-- START Exercise inputs --
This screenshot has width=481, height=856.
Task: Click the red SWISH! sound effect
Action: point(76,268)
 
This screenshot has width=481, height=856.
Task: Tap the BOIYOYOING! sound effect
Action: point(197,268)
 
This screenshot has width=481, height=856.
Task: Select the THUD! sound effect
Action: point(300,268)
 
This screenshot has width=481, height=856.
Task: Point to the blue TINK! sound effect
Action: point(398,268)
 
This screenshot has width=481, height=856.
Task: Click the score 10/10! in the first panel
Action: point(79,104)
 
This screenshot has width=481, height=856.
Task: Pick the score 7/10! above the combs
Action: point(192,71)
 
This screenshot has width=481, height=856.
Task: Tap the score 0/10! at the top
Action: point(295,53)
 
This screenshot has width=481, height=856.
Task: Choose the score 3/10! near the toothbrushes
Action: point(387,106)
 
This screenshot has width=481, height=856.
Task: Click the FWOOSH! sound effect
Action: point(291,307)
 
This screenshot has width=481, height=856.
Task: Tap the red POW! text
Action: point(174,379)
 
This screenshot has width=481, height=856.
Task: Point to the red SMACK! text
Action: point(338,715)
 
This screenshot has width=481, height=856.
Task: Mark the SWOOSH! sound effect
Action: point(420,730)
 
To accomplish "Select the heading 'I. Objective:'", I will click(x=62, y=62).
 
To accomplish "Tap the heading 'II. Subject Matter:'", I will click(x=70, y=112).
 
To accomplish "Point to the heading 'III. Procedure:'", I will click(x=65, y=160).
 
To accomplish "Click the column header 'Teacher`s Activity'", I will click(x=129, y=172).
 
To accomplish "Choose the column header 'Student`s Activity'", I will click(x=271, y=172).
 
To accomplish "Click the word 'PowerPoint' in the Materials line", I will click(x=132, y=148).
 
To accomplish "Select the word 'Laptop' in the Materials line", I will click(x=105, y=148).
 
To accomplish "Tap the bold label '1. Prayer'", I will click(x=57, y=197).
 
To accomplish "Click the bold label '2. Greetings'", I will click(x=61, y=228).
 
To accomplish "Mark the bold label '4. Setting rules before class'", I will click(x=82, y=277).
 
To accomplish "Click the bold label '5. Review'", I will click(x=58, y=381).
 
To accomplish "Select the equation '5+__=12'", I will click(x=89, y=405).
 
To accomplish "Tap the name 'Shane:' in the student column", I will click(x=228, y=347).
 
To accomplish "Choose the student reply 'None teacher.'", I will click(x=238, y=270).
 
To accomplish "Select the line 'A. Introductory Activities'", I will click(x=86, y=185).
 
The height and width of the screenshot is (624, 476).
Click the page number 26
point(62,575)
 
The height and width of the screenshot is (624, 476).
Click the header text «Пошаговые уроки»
-- END Exercise inputs --
_What this task involves_
Starting at the first of the lines above and ending at the line that contains "Action: point(398,268)", write those lines out again with their requests, shifting every coordinate in the answers by adding -4 to it.

_Solved exercise_
This screenshot has width=481, height=856.
Task: Click the red SWISH! sound effect
Action: point(72,264)
 
This screenshot has width=481, height=856.
Task: Tap the BOIYOYOING! sound effect
Action: point(193,264)
 
This screenshot has width=481, height=856.
Task: Select the THUD! sound effect
Action: point(296,264)
 
This screenshot has width=481, height=856.
Task: Point to the blue TINK! sound effect
Action: point(394,264)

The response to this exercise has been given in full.